Fue cuando apareció la idea de darle color y probar distintas harinas. Para el 9 de julio hizo sorrentinos en forma de corazón con los colores de la bandera y el número 10 en el medio. No vendió muchos, pero alguien los vio y le hizo el primer pedido personalizado.
“A partir de ahí empezaron a pedirme raviolones con los colores de Boca, de River… Me volví más creativa, buscaba nuevas formas. De ahí en más me encargaban todo tipo de opciones temáticas. Así nacieron las pastas con arte”. Los colores surgen de vegetales, especias, legumbres, distintas harinas… El rojo es tomate seco hidratado, el marrón puede ser harina integral o mezcla con cacao, el amarillo es a base de cúrcuma, el verde espinaca o brócoli.

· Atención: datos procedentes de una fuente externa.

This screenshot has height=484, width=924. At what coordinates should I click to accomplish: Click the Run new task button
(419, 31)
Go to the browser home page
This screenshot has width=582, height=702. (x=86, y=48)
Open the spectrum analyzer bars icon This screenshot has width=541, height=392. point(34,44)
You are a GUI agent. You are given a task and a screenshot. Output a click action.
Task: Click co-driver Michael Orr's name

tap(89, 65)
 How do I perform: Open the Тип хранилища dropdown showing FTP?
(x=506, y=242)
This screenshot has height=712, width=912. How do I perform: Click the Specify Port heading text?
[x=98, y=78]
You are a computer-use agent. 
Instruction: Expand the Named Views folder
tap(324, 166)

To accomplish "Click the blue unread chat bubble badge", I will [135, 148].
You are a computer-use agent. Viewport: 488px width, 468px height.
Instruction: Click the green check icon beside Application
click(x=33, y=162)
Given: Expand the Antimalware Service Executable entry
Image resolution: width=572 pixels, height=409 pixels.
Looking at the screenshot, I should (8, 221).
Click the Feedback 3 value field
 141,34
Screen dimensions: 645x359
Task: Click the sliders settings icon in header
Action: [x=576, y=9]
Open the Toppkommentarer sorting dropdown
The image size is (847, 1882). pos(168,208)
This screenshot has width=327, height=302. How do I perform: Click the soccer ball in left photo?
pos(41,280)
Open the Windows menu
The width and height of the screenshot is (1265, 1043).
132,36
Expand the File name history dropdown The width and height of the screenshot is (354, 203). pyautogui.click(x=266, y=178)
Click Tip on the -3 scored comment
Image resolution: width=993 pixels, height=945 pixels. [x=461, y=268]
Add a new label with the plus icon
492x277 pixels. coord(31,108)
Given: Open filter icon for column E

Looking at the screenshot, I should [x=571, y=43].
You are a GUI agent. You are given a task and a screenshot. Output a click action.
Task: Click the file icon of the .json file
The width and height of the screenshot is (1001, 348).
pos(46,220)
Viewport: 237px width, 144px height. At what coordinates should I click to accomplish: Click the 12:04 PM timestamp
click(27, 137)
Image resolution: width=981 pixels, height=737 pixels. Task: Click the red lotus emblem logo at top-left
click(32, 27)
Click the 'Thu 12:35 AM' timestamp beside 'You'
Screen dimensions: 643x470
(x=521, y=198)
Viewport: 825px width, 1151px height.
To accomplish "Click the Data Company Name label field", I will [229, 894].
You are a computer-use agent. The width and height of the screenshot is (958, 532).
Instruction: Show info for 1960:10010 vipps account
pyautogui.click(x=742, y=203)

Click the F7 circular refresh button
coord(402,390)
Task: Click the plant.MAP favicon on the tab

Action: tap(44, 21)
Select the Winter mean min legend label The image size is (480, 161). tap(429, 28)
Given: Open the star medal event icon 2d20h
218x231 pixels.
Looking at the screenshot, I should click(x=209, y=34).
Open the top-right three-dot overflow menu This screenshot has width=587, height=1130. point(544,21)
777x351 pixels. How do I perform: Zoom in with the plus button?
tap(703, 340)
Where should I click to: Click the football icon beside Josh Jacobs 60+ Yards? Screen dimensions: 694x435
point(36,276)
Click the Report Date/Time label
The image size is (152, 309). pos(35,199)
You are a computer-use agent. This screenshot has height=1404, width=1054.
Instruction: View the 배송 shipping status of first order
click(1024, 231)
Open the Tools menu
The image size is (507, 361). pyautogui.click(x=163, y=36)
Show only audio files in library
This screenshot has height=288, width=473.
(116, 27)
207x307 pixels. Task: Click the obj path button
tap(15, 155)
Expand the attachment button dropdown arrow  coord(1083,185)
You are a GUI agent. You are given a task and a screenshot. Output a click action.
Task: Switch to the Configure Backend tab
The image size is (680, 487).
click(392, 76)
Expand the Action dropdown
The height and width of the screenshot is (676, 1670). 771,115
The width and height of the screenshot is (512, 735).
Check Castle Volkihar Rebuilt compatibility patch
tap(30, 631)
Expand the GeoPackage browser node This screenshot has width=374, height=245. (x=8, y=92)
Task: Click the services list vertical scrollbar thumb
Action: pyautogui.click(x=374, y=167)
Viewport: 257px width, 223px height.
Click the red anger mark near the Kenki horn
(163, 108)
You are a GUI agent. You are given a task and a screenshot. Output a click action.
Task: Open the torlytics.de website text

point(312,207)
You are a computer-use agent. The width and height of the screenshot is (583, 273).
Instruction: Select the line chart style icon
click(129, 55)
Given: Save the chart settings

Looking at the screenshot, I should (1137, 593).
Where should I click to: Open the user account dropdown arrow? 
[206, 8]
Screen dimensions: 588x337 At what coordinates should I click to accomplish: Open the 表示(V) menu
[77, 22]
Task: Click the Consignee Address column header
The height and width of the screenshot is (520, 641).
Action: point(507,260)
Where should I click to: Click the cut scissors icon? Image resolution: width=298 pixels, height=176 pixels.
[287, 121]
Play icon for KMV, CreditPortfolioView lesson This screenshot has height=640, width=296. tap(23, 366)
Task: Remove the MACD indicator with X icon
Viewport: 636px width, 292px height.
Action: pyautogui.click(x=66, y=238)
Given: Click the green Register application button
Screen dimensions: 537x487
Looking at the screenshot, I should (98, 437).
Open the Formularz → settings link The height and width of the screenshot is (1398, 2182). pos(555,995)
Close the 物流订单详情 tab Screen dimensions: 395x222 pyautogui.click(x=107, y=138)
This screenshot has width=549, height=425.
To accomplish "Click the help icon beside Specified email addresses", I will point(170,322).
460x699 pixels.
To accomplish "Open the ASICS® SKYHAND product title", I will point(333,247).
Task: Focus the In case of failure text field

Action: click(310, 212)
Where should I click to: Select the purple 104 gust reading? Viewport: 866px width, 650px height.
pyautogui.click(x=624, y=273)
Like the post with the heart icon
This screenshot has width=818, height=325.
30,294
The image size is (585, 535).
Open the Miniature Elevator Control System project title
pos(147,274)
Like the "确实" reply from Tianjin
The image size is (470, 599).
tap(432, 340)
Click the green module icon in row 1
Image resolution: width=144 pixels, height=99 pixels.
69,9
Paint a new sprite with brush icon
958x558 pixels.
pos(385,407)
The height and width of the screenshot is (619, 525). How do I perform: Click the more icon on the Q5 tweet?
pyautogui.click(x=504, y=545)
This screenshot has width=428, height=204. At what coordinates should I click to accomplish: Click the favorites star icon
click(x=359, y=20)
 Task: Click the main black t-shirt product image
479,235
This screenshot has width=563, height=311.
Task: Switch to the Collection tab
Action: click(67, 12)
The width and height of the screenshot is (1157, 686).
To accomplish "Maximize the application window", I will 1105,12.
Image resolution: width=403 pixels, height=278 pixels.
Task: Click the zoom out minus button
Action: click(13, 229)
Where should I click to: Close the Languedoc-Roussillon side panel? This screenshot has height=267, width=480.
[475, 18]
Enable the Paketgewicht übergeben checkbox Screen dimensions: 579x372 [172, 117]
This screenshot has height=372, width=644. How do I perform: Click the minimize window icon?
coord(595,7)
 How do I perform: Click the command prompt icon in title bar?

Al principio rechazaba trabajos porque le parecía que eran difíciles de concretar. Después se fue haciendo de cortantes. Si el diseño es muy complejo lo manda a hacer a algún diseñador 3D; si no, los fabrica ella misma. “Me hago los moldes con papel manteca. Siempre me pregunto si la gente entenderá lo difícil que es hacer esto. Está habituada a ver este arte en la repostería, pero pensar en pastas rellenas es difícil”.
¿Cómo comer su pasta? “Como cualquier otra. Tal vez son un poco más delicadas y requieren cierta precaución al emplatarlas para que se luzcan y no queden tapadas de salsa”. El sueño que se viene es el restaurante de pastas temáticas. “Pero falta para eso”, concluye, mientras amasa una cara de Messi.